Two recent VAT cases that reached the European Court of Justice (ECJ) have given food for thought for VAT-registered traders who work from home, or who maintain an office at home.
In the first case, a married couple in Germany owned a house jointly, one room of which the husband used for his business, which was VAT registered.
When the house was built, VAT was charged and the husband reclaimed (under the rules in article 17 of the 6th Directive) 12.5 per cent of the input VAT, as that was the proportion of the total area of the house used for his business.
Payment of the claim was opposed on the basis that the supply was not made to the registered trader (the husband) alone as the house was owned by the husband and wife.

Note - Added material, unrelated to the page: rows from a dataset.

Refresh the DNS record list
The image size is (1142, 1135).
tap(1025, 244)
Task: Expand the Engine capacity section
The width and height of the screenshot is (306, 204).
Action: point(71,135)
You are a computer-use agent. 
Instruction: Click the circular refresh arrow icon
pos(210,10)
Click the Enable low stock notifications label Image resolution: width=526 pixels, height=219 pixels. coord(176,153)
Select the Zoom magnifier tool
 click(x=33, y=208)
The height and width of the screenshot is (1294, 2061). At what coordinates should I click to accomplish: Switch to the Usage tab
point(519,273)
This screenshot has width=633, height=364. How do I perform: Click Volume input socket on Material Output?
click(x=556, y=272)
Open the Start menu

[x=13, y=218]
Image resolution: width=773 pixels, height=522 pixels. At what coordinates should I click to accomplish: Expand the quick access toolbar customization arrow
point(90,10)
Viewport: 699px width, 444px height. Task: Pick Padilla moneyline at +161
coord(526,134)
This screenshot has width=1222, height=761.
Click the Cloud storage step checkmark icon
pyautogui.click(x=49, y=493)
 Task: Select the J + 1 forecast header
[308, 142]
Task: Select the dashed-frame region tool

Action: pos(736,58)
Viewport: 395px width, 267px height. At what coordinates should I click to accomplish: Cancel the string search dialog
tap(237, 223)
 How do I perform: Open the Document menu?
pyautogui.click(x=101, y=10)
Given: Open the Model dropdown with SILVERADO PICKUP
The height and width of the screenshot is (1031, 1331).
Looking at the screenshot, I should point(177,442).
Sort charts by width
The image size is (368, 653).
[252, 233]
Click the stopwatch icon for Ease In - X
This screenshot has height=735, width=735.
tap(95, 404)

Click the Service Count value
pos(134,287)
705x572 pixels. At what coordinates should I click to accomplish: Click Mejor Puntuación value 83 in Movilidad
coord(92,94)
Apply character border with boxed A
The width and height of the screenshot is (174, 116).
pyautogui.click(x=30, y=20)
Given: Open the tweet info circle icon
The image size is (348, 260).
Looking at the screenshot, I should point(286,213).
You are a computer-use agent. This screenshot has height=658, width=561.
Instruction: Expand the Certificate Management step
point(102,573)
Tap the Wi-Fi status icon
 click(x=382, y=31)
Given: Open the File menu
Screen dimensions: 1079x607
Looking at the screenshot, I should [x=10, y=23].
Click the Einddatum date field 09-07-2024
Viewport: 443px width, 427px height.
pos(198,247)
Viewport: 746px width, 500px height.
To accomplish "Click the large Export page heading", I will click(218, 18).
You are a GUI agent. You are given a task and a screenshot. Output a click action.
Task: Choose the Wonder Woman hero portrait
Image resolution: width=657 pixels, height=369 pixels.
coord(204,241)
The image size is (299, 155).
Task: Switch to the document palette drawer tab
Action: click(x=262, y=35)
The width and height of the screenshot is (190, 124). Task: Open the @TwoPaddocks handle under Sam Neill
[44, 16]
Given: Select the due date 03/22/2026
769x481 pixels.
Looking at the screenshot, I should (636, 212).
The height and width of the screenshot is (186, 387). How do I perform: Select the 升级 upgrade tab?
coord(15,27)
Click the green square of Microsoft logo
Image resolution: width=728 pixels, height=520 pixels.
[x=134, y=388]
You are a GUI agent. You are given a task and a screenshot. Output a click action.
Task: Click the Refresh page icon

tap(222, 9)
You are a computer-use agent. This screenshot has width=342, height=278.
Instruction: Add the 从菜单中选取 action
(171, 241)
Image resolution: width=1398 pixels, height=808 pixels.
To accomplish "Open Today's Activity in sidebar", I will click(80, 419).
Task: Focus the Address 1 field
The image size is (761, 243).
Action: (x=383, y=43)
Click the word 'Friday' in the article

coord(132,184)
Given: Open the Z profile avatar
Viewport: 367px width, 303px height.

The Court allowed the claim, on the basis that the couple was not a separate legal entity from the husband and wife themselves, so the husband was entitled to deduct input tax up to the proportion of his co-ownership of the house. The fact that the invoices in question were made out to both the husband and wife did not preclude a claim.
In the second case, a Dutch national contested the law in that country which prevents a 100 per cent deduction of VAT in circumstances such as the above. The claimants used a bungalow 7/8ths of the time for letting (an economic activity) and 1/8th of the time for their own occupation. They reclaimed 7/8ths of the VAT on the cost of the property. They subsequently decided to treat their own occupation as a taxable supply and submitted a further claim for the balance of the input tax they had paid; in effect allocating the whole of the bungalow to ‘business capital’. The case was referred by the Dutch authorities to the ECJ, which found that the VAT was reclaimable, the prohibition in Dutch law being invalid due to the primacy of European law.